The entries follow. Print each one exactly.

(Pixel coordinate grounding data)
——————

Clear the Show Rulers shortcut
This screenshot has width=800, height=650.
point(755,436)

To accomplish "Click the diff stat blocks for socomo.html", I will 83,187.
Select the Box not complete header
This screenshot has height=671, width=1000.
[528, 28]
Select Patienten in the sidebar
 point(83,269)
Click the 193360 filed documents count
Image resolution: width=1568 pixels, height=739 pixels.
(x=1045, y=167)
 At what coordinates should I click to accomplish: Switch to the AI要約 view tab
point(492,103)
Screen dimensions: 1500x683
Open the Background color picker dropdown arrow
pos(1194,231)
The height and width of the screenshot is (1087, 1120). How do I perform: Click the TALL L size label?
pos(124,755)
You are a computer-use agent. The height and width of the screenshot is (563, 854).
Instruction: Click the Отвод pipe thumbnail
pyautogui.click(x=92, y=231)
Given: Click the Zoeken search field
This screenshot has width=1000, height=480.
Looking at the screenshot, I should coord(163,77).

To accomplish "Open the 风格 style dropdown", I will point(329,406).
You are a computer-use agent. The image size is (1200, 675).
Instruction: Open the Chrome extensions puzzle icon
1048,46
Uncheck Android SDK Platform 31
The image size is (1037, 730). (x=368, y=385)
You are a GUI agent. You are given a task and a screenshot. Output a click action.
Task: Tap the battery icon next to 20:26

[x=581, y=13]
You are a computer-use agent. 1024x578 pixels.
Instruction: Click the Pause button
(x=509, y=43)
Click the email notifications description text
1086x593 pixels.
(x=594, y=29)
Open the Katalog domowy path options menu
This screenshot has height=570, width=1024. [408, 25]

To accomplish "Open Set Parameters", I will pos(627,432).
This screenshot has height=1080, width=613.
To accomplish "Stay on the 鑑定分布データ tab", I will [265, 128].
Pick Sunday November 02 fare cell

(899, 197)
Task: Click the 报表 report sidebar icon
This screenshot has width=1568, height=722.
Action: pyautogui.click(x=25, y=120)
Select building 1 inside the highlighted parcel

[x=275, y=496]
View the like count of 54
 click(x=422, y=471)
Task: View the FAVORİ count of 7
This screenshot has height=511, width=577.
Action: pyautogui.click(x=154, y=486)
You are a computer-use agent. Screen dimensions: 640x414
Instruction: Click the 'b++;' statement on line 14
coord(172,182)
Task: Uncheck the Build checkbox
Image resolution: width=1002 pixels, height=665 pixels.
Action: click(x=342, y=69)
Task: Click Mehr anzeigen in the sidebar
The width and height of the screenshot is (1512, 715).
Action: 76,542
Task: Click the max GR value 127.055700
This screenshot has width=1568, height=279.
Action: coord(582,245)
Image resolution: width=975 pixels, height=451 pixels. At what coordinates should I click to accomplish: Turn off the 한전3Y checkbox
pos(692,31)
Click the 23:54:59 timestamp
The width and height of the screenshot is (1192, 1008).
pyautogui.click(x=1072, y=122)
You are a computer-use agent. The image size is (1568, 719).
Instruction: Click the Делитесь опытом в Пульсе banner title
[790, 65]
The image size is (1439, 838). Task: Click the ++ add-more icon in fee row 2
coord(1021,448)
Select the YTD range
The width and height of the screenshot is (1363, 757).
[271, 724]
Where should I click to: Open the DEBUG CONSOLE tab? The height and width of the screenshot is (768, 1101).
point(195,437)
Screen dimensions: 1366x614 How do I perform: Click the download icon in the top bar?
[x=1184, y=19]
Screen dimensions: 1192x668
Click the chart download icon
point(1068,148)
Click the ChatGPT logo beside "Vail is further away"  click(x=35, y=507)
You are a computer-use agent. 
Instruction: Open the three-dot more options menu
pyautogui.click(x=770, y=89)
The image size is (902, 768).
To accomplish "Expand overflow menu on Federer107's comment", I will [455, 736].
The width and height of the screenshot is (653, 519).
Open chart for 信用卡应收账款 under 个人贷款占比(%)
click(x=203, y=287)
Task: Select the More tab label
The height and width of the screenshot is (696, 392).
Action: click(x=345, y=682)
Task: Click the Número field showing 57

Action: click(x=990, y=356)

——————

[Response area]:
Clear the Show Rulers shortcut
This screenshot has width=800, height=650.
point(755,436)

To accomplish "Click the diff stat blocks for socomo.html", I will 83,187.
Select the Box not complete header
This screenshot has height=671, width=1000.
[528, 28]
Select Patienten in the sidebar
 point(83,269)
Click the 193360 filed documents count
Image resolution: width=1568 pixels, height=739 pixels.
(x=1045, y=167)
 At what coordinates should I click to accomplish: Switch to the AI要約 view tab
point(492,103)
Screen dimensions: 1500x683
Open the Background color picker dropdown arrow
pos(1194,231)
The height and width of the screenshot is (1087, 1120). How do I perform: Click the TALL L size label?
pos(124,755)
You are a computer-use agent. The height and width of the screenshot is (563, 854).
Instruction: Click the Отвод pipe thumbnail
pyautogui.click(x=92, y=231)
Given: Click the Zoeken search field
This screenshot has width=1000, height=480.
Looking at the screenshot, I should coord(163,77).

To accomplish "Open the 风格 style dropdown", I will point(329,406).
You are a computer-use agent. The image size is (1200, 675).
Instruction: Open the Chrome extensions puzzle icon
1048,46
Uncheck Android SDK Platform 31
The image size is (1037, 730). (x=368, y=385)
You are a GUI agent. You are given a task and a screenshot. Output a click action.
Task: Tap the battery icon next to 20:26

[x=581, y=13]
You are a computer-use agent. 1024x578 pixels.
Instruction: Click the Pause button
(x=509, y=43)
Click the email notifications description text
1086x593 pixels.
(x=594, y=29)
Open the Katalog domowy path options menu
This screenshot has height=570, width=1024. [408, 25]

To accomplish "Open Set Parameters", I will pos(627,432).
This screenshot has height=1080, width=613.
To accomplish "Stay on the 鑑定分布データ tab", I will [265, 128].
Pick Sunday November 02 fare cell

(899, 197)
Task: Click the 报表 report sidebar icon
This screenshot has width=1568, height=722.
Action: pyautogui.click(x=25, y=120)
Select building 1 inside the highlighted parcel

[x=275, y=496]
View the like count of 54
 click(x=422, y=471)
Task: View the FAVORİ count of 7
This screenshot has height=511, width=577.
Action: pyautogui.click(x=154, y=486)
You are a computer-use agent. Screen dimensions: 640x414
Instruction: Click the 'b++;' statement on line 14
coord(172,182)
Task: Uncheck the Build checkbox
Image resolution: width=1002 pixels, height=665 pixels.
Action: click(x=342, y=69)
Task: Click Mehr anzeigen in the sidebar
The width and height of the screenshot is (1512, 715).
Action: 76,542
Task: Click the max GR value 127.055700
This screenshot has width=1568, height=279.
Action: coord(582,245)
Image resolution: width=975 pixels, height=451 pixels. At what coordinates should I click to accomplish: Turn off the 한전3Y checkbox
pos(692,31)
Click the 23:54:59 timestamp
The width and height of the screenshot is (1192, 1008).
pyautogui.click(x=1072, y=122)
You are a computer-use agent. The image size is (1568, 719).
Instruction: Click the Делитесь опытом в Пульсе banner title
[790, 65]
The image size is (1439, 838). Task: Click the ++ add-more icon in fee row 2
coord(1021,448)
Select the YTD range
The width and height of the screenshot is (1363, 757).
[271, 724]
Where should I click to: Open the DEBUG CONSOLE tab? The height and width of the screenshot is (768, 1101).
point(195,437)
Screen dimensions: 1366x614 How do I perform: Click the download icon in the top bar?
[x=1184, y=19]
Screen dimensions: 1192x668
Click the chart download icon
point(1068,148)
Click the ChatGPT logo beside "Vail is further away"  click(x=35, y=507)
You are a computer-use agent. 
Instruction: Open the three-dot more options menu
pyautogui.click(x=770, y=89)
The image size is (902, 768).
To accomplish "Expand overflow menu on Federer107's comment", I will [455, 736].
The width and height of the screenshot is (653, 519).
Open chart for 信用卡应收账款 under 个人贷款占比(%)
click(x=203, y=287)
Task: Select the More tab label
The height and width of the screenshot is (696, 392).
Action: click(x=345, y=682)
Task: Click the Número field showing 57

Action: click(x=990, y=356)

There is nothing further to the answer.